Em um cenário anarcocapitalista, a aposentadoria deve funcionar como um serviço privado, voluntário, baseado em contratos livres e transparentes. Fundos de pensão, seguros de vida, investimentos de longo prazo — tudo sob concorrência de mercado, onde empresas que tentassem passar a perna em seus clientes perderiam reputação, clientes e dinheiro. O idoso ou segurado teria liberdade para escolher o melhor plano, a melhor instituição, ou simplesmente gerir ele próprio seu futuro. Sem confisco. Sem ameaças. Sem "acordos" escondidos por trás de siglas estatais.

Mas num sistema estatal, o cidadão não é cliente — é gado. Paga compulsoriamente por um serviço que não pediu, não aprovou, e não pode recusar. E mesmo depois de décadas de contribuição forçada, ainda é enganado por dentro da estrutura estatal, enquanto políticos e burocratas fingem indignação.

Esse caso do INSS é mais um retrato de um sistema falido, corrupto e irrecuperável. O estado não serve para proteger ninguém. Serve para concentrar poder, para sustentar parasitas, para encobrir fraudes com burocracia. Enquanto as pessoas continuarem acreditando que é papel do governo cuidar da aposentadoria dos cidadãos, esse tipo de escândalo vai continuar se repetindo — com novas siglas, novas operações, e novas promessas de que “agora vai”.

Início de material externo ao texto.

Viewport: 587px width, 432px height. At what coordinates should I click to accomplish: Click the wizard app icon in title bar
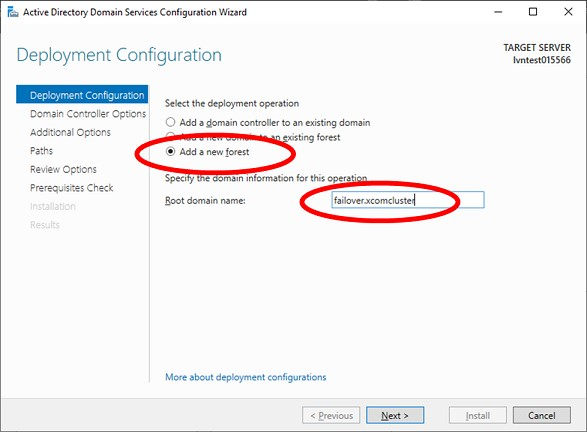12,12
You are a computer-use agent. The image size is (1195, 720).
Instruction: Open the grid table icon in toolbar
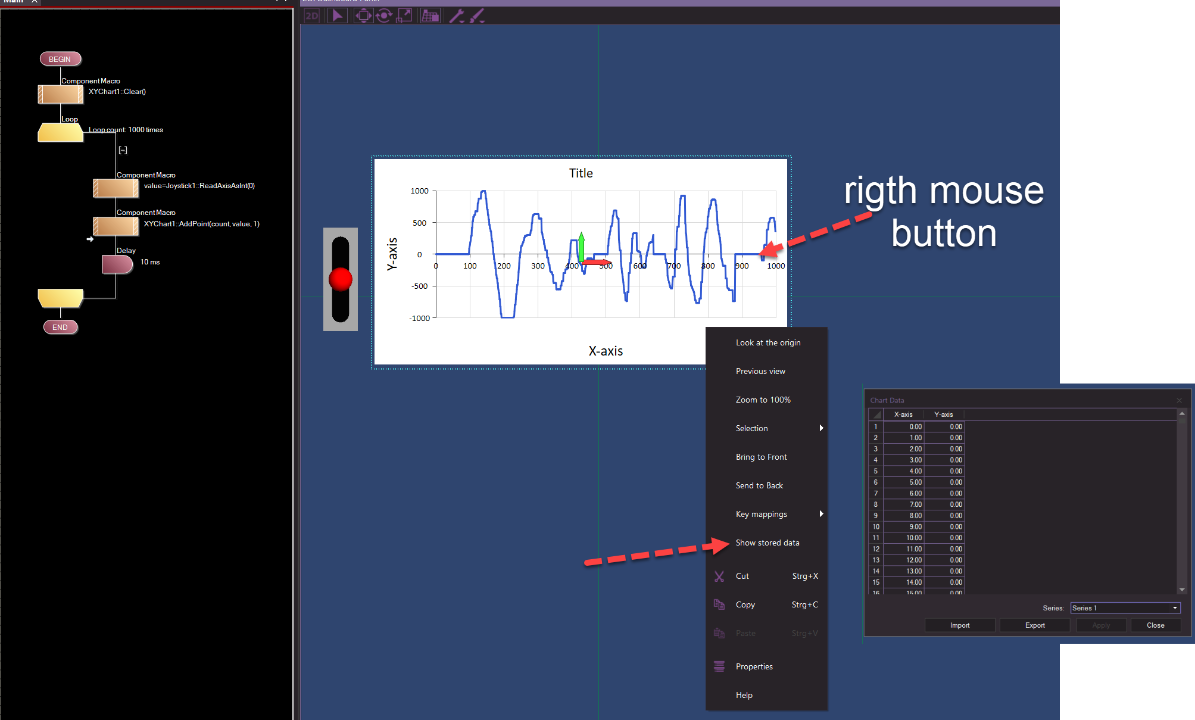tap(430, 15)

Mas a única forma real de impedir que aposentados sejam saqueados por dentro do sistema é acabar com o sistema. Privatizar a aposentadoria. Devolver às pessoas a responsabilidade — e o direito — de cuidar de seu próprio futuro. Isso não é utopia, é o único caminho honesto e moral. A única forma real de impedir que isso se repita é tirar o poder do estado e devolvê-lo ao indivíduo. Não confie na previdência estatal. Construa sua aposentadoria com seus próprios meios, de preferência em ativos descentralizados como Bitcoin, ou fundos privados transparentes. Não entregue sua velhice nas mãos do Leviatã.